Comment 50 for bug 156550

Revision history for this message
In , Jamie (jamie-redhat-bugs) wrote :

> Overlapping Xinerama geometry has always been legal. That's how
> people do crazy things like overlap the edges of projectors to correct
> for vignetting. Newer versions of RANDR merely exacerbate the
> problem by making overlapping geometry much more common,
> because it tries to clone all screens together if it can.

Well something has changed recently, because now I'm getting mail from
people saying "hey, xscreensaver is suddenly not covering my screen".
These are not people doing crazy stuff with projectors, these are people
with out-of-the-box one-screen setups (or possibly, people with laptops)
who had this crap just suddenly start *happening* to them, because on
their vanilla setup, xinerama is suddenly reporting two screens that overlap.
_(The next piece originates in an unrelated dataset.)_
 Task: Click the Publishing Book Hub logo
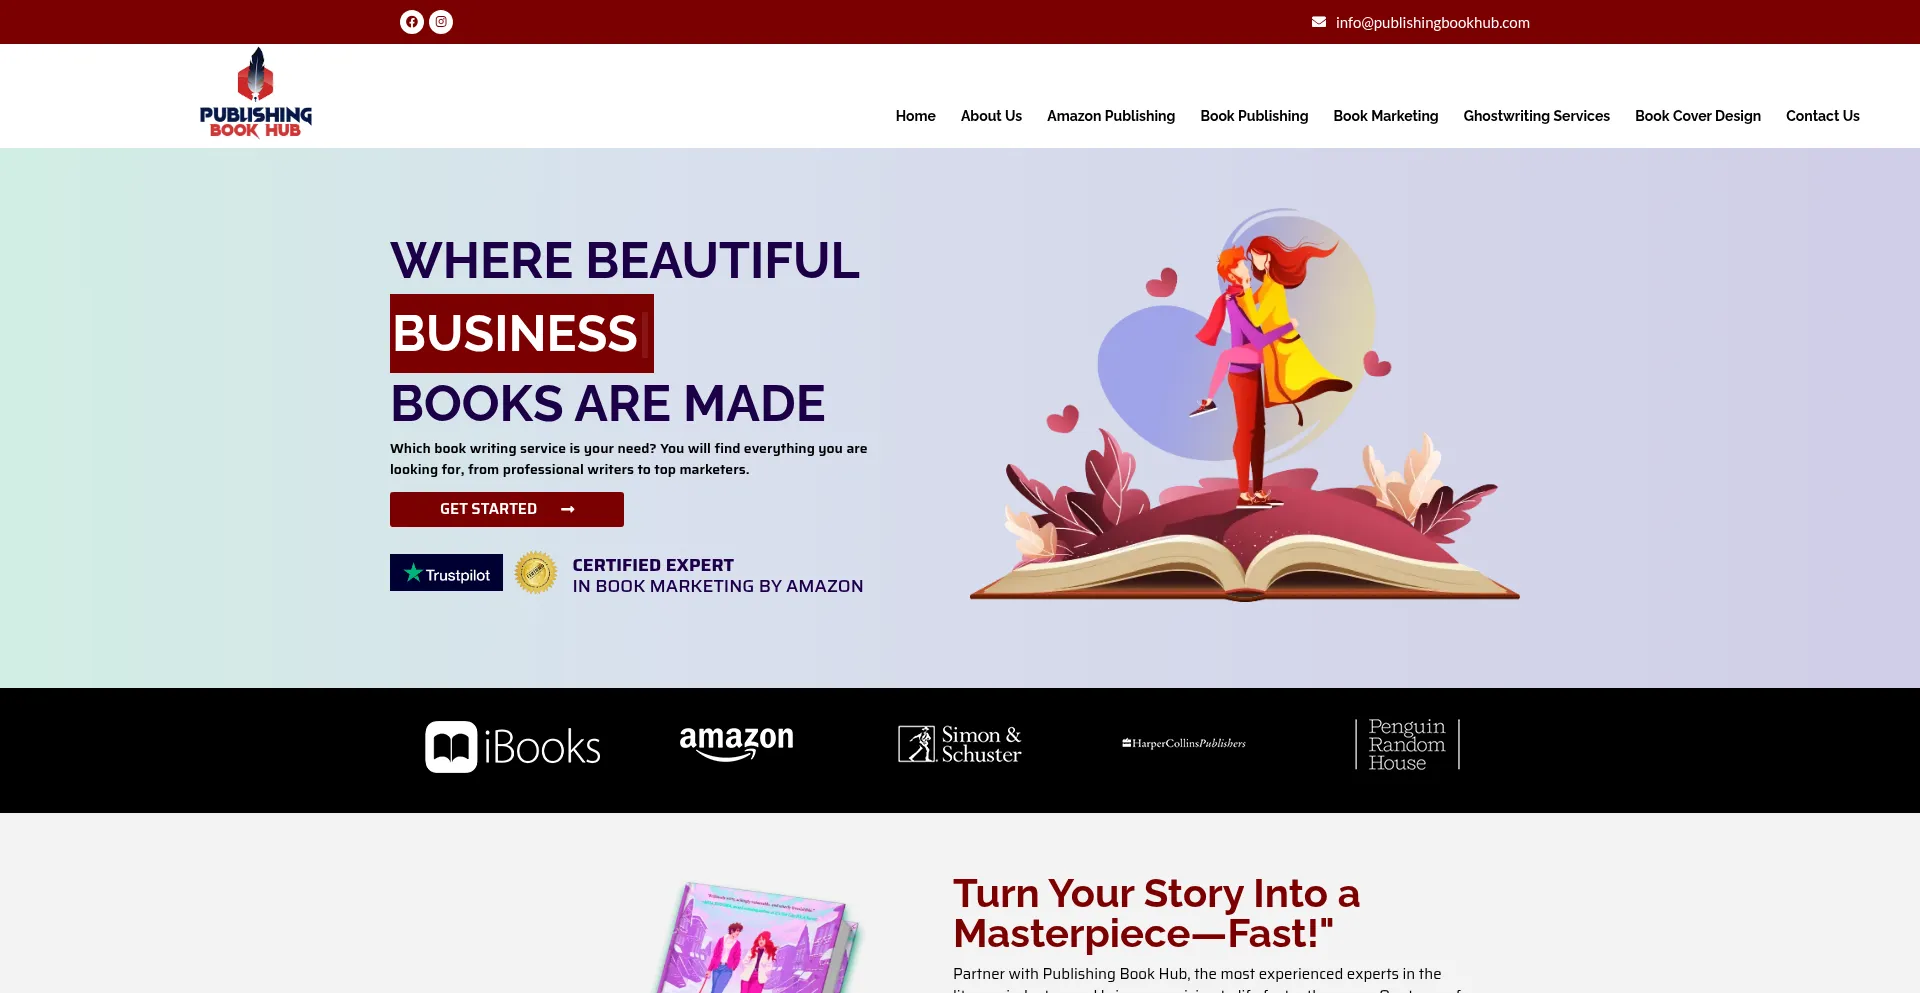[256, 93]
> But ignoring it and using Xinerama geometry instead is fine too, that's
> not going away.

If "just ignore it and use xinerama geometry" were a solution, then there
would be no problem, because that's exactly what's going on right now.

So I have two questions:

1) What is the reason for the recent change? Why are these people with
vanilla systems suddenly presenting two different xinerama rectangles,
and what is that supposed to mean?

2) When I am presented with two overlapping xinerama rectangles,
what am I expected to do, exactly?

The "just ignore it and use xinerama geometry" approach leads to me
creating two xscreensaver root-windows, which overlap, and running
savers on each of them.

(Currently there is a bug that they both end up using the size of the
second one, but even after I fix that, running two savers on the same
rectangle can't possibly be the right thing to do.)